Trump’s Global retreat: U.S. Withdrawal from International Organizations Creates Power Vacuum for China
The United States’ recent decision to withdraw from 66 international organizations, including key climate action bodies, signals a dramatic shift towards an “America First” foreign policy and is poised to reshape the global order, perhaps ceding leadership to China. Secretary of State Marco Rubio stated the move is intended to halt the expenditure of resources on institutions deemed “irrelevant to or in conflict with” U.S. interests, characterizing many as “wasteful” or a threat to national sovereignty.
A Shift in Global Leadership
As the U.S. steps back from its customary role in the postwar international system, experts suggest China is increasingly filling the gap, advancing its own values and economic interests. “Power abhors a vacuum,” explains Stewart Patrick, director of the Global Order and Institutions Program at the Carnegie Endowment for International Peace in Washington. “Just because we leave the stage doesn’t mean other players won’t take our place. So we should not be surprised when other actors with different interests and values – emphasis hear on China – take advantage of our withdrawal to move in.”
Economic and Strategic Implications
The administration’s stated goal of “peace through strength” and maintaining U.S. preeminence over China is undermined, critics argue, by a strategy that ignores the fundamental principle that a power vacuum will inevitably be filled. Representative Gregory Meeks of New York, ranking member of the House Foreign Affairs Committee, warned that the decision “will cede our influence to foreign competitors and diminish our leadership in designing the rules that govern the global digital economy, raising costs for U.S. business.”
While not all organizations targeted are considered vital, the withdrawal from key bodies, especially those related to climate change, is seen as particularly damaging. The U.S. departure from the U.N. Framework Convention on Climate Change, the foundation for international climate action including the Paris Agreement, effectively hands China leadership in green technology and the burgeoning green economy. This retreat coincides with a year of increasingly severe and deadly natural disasters attributed to global warming.

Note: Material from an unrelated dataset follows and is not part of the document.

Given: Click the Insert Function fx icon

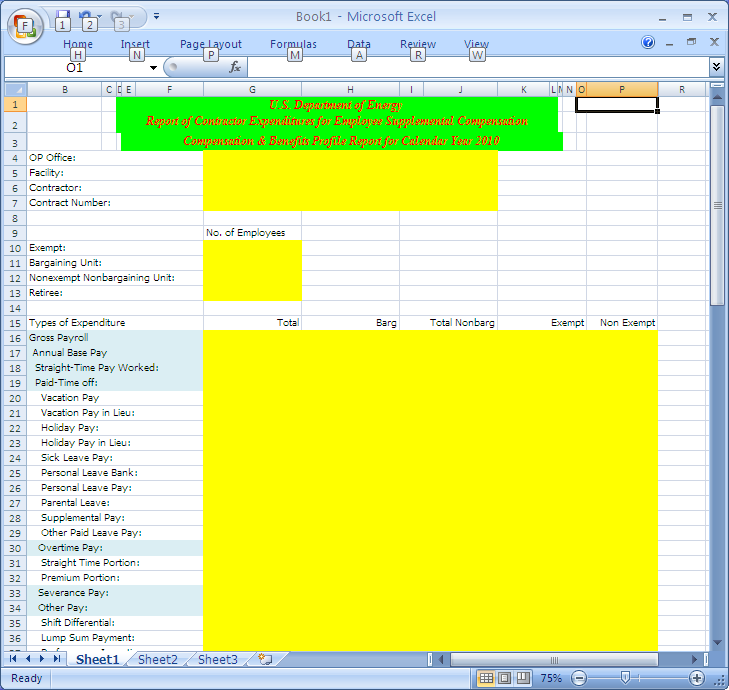Looking at the screenshot, I should coord(235,67).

A Targeting of Civil Society and the UN
Beyond climate, the Trump administration’s actions are viewed as a broader effort to dismantle and reshape the postwar international order.According to Waheguru Pal Sidhu, associate professor at New York University’s Centre for Global Affairs, “There have been attempts before to rip away the polite veneer of the rules-based international order, but this is the first time it’s being led by the power that initially created that order.”
The administration’s intent appears to be a radical transformation of the U.N., focusing it primarily on international security issues while diminishing its roles in advancement, social advancement, and human rights. Of the 66 organizations the U.S. is leaving, 31 are U.N. agencies and forums, with the majority falling within the areas of development, social progress, and human rights.
This shift represents, according to Dr. Sidhu, “a targeting of civil society and especially the constellation of global advocacy groups in areas like gender equality and reproductive rights that, as we have seen, are now condemned as ‘woke’ by the U.S. and have no place in the direction Trump is moving.”
The decision is likely to be met with quiet approval from governments across Africa, the Middle East, and Asia, strengthening the trend towards curtailing civil society in those regions. As Dr. Sidhu notes, “There are going to be quite a few countries that will quietly celebrate and agree with the U.S. direction.”
[Image of Liu Zhenmin and Zhao Yingmin at COP29 in Baku, Azerbaijan, Nov. 23, 2024]
[Image of U.N. Women Executive Director Sima Sami Bahous at the SheDecides conference in Brussels, May 19, 2022]
The U.S. withdrawal, while framed as a return to national interests, risks accelerating a shift in global power dynamics and diminishing American influence on critical international issues.